## Your instructions
The answer must be the lines from the one that holds "The height and width of the screenshot is (588, 817)." through the final line of the data, copied exactly, with no pictures.
+++ Materials provided
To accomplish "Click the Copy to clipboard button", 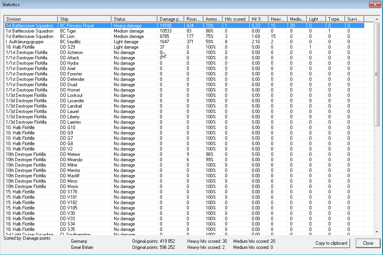I will tap(331, 243).
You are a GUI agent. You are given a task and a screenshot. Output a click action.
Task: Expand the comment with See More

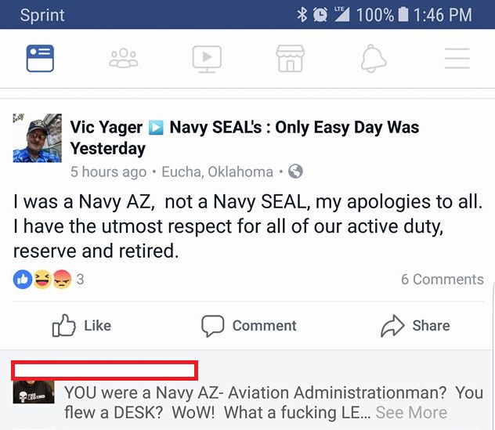[411, 412]
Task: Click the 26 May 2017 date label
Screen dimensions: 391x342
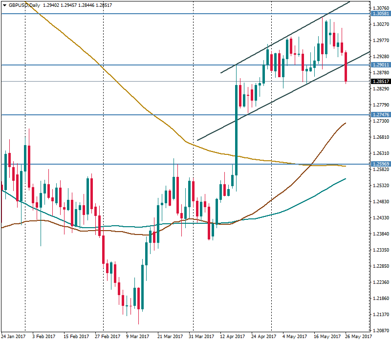Action: [x=356, y=337]
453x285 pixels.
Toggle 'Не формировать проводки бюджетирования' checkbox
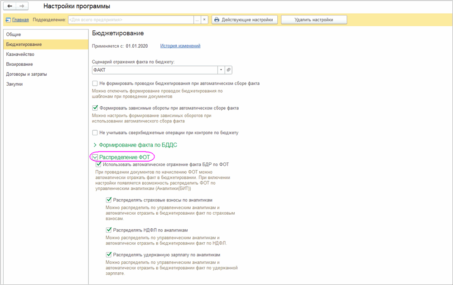95,84
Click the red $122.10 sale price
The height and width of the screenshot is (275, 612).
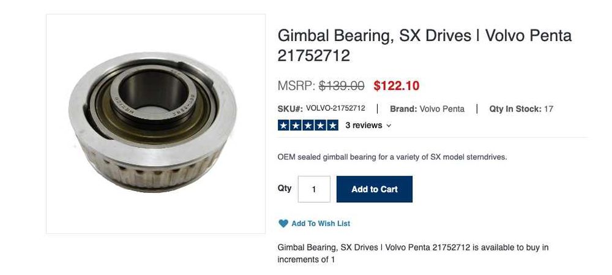point(396,86)
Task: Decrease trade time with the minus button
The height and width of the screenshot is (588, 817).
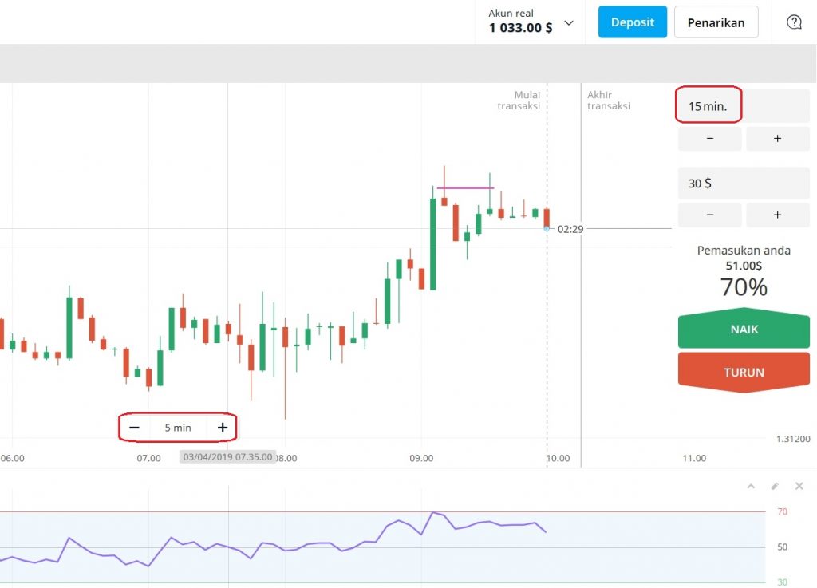Action: point(708,138)
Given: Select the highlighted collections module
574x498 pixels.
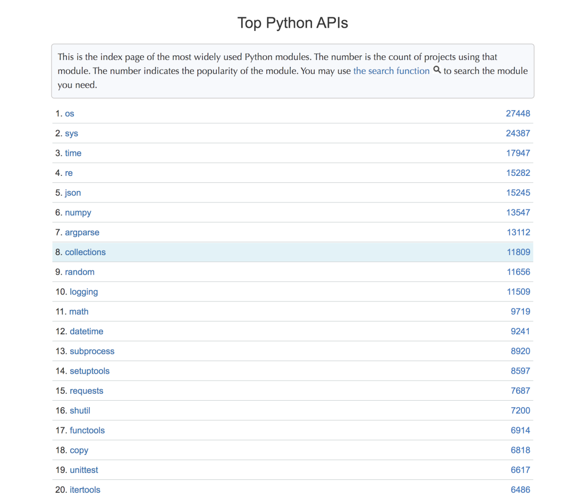Looking at the screenshot, I should 85,252.
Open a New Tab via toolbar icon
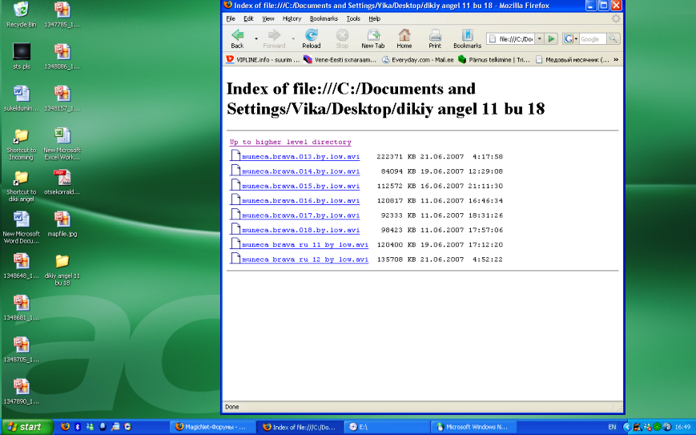 tap(372, 37)
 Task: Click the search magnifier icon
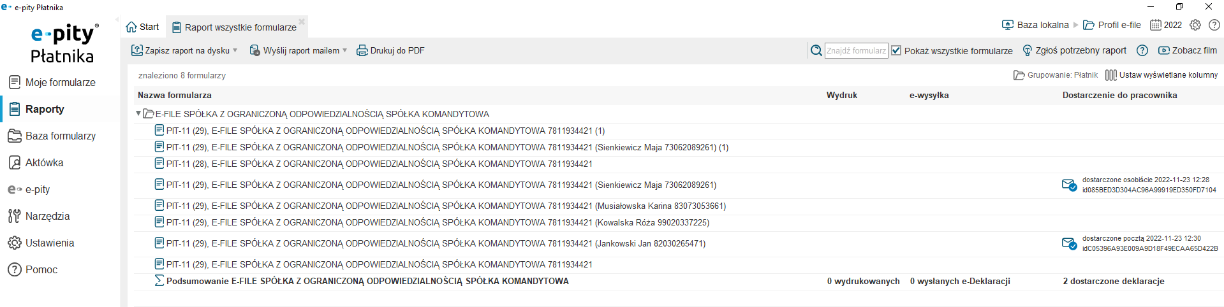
++++++
## Exercise answer
The height and width of the screenshot is (588, 817).
Action: point(708,138)
Given: Select the highlighted collections module
574x498 pixels.
Looking at the screenshot, I should 85,252.
Open a New Tab via toolbar icon
 tap(372, 37)
 Task: Click the search magnifier icon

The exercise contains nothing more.